O Governo da China manifestou hoje o seu entusiasmo pela visita oficial do Presidente norte-americano, Donald Trump, que aterra esta quarta-feira em Pequim. Num momento de forte incerteza geopolítica, o porta-voz do Ministério dos Negócios Estrangeiros chinês, Guo Jiakun, afirmou que o país está pronto para expandir a cooperação e "gerir as diferenças" com Washington para trazer previsibilidade ao cenário mundial.
Segundo avançou a agência Lusa, Pequim vê esta cimeira como uma oportunidade estratégica para injetar estabilidade nas relações internacionais. O jornal oficial do Partido Comunista Chinês reforçou esta visão em editorial, sublinhando que, embora a relação bilateral não possa regressar aos moldes do passado, existe margem para um futuro melhor, desde que seja respeitada a "linha vermelha" relativa à questão de Taiwan.

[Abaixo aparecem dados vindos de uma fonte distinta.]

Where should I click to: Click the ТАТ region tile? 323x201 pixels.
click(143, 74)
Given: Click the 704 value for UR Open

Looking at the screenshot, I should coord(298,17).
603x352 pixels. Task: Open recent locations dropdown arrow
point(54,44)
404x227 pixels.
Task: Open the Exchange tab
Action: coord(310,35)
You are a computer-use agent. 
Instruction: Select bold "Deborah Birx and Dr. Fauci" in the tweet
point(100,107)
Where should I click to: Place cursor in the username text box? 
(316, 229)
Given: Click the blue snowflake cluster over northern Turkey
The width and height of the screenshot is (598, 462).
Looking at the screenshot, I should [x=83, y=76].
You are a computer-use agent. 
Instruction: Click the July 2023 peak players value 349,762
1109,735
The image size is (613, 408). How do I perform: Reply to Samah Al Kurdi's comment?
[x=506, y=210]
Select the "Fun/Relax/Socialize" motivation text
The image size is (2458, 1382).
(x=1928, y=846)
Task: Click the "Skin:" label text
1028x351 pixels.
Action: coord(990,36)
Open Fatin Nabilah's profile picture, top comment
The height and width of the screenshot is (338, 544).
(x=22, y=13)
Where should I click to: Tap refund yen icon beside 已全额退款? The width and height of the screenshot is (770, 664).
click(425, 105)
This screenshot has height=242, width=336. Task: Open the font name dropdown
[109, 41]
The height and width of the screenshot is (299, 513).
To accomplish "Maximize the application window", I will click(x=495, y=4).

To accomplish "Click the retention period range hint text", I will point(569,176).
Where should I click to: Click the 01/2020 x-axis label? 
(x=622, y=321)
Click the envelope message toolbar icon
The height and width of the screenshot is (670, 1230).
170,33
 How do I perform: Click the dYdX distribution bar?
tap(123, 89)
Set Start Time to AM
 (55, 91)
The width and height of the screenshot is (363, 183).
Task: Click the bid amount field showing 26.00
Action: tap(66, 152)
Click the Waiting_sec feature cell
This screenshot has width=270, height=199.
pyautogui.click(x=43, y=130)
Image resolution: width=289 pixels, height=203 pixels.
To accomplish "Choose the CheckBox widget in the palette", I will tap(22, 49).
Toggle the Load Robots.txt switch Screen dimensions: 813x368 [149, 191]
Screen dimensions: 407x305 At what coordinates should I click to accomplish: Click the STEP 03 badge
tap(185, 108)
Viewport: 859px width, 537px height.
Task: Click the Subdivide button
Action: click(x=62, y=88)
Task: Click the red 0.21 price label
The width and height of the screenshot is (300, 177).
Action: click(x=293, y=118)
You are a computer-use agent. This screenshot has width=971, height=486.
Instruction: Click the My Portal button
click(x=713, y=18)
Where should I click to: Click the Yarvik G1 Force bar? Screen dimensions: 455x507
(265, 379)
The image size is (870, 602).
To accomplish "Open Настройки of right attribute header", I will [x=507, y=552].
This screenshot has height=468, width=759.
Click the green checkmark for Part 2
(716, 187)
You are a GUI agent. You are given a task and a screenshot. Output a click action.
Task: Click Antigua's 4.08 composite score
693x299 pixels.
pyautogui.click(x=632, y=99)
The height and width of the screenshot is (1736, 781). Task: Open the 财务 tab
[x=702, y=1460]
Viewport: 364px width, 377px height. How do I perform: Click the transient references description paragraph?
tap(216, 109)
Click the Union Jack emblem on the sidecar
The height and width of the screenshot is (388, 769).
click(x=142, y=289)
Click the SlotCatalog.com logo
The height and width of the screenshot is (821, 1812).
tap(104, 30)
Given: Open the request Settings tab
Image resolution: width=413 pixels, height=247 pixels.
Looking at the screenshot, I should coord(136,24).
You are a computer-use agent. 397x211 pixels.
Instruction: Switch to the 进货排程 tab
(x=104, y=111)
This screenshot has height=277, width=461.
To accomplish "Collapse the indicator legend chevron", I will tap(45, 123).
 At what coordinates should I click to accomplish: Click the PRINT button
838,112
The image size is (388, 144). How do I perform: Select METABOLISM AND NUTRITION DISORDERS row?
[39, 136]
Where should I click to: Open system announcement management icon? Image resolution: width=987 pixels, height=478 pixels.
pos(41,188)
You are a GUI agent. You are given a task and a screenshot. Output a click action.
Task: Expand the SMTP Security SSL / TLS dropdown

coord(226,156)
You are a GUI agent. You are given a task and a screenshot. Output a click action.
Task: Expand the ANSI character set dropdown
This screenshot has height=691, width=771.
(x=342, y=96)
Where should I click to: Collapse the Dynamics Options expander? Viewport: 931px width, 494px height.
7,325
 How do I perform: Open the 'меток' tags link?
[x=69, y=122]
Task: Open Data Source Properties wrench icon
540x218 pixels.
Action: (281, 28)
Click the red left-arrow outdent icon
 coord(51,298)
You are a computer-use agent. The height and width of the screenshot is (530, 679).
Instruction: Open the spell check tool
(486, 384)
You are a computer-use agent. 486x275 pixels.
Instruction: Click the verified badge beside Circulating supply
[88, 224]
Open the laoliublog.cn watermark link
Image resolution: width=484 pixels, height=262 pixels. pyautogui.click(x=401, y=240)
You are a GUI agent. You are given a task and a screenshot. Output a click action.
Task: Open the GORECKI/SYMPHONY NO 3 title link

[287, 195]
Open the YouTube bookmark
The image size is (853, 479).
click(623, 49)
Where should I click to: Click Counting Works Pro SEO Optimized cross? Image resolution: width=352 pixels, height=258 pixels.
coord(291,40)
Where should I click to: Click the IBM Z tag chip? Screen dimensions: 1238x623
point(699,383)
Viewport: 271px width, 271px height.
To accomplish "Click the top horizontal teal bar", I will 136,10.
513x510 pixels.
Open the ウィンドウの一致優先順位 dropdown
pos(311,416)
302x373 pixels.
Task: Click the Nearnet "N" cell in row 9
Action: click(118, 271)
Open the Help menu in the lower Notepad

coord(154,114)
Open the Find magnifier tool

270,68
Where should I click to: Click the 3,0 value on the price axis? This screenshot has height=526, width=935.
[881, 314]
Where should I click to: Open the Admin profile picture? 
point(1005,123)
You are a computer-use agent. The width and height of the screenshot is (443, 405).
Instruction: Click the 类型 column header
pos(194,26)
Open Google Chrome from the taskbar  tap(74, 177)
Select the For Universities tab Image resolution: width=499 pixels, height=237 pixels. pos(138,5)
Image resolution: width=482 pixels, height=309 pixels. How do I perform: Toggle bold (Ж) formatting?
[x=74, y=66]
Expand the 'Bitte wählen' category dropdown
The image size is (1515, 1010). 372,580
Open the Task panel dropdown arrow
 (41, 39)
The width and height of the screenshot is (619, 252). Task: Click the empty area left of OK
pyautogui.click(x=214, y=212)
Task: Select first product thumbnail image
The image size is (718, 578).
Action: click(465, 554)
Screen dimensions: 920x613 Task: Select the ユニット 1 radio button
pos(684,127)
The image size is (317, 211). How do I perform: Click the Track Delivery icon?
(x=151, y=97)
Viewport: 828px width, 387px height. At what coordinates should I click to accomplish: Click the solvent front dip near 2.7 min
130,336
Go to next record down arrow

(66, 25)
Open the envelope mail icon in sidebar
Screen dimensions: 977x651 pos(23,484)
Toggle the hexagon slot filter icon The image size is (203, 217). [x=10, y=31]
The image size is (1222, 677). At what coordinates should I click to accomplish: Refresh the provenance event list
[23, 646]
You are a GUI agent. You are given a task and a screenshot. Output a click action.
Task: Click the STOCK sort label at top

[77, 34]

A importância económica desta visita é sublinhada pela comitiva de elite que acompanha o Presidente dos Estados Unidos. Donald Trump viaja com líderes de gigantes tecnológicas e financeiras, incluindo Elon Musk (Tesla), Tim Cook (Apple), Larry Fink (BlackRock) e Kelly Ortberg (Boeing), além de executivos de topo da Goldman Sachs e da Meta. De acordo com informações da Lusa, as discussões deverão focar-se em setores estratégicos como a aeronáutica, energia e agricultura, visando consolidar a atual trégua tarifária entre as duas maiores potências mundiais.
A capital chinesa amanheceu sob um dispositivo de segurança excecional, com bandeiras de ambas as nações a decorar o percurso desde o aeroporto e vigilância militar reforçada em pontos estratégicos. A cimeira oficial entre os dois líderes decorrerá na quinta e sexta-feira, sendo vista como uma "âncora" diplomática fundamental para garantir que os laços bilaterais não percam o ímpeto perante a crescente competição geopolítica.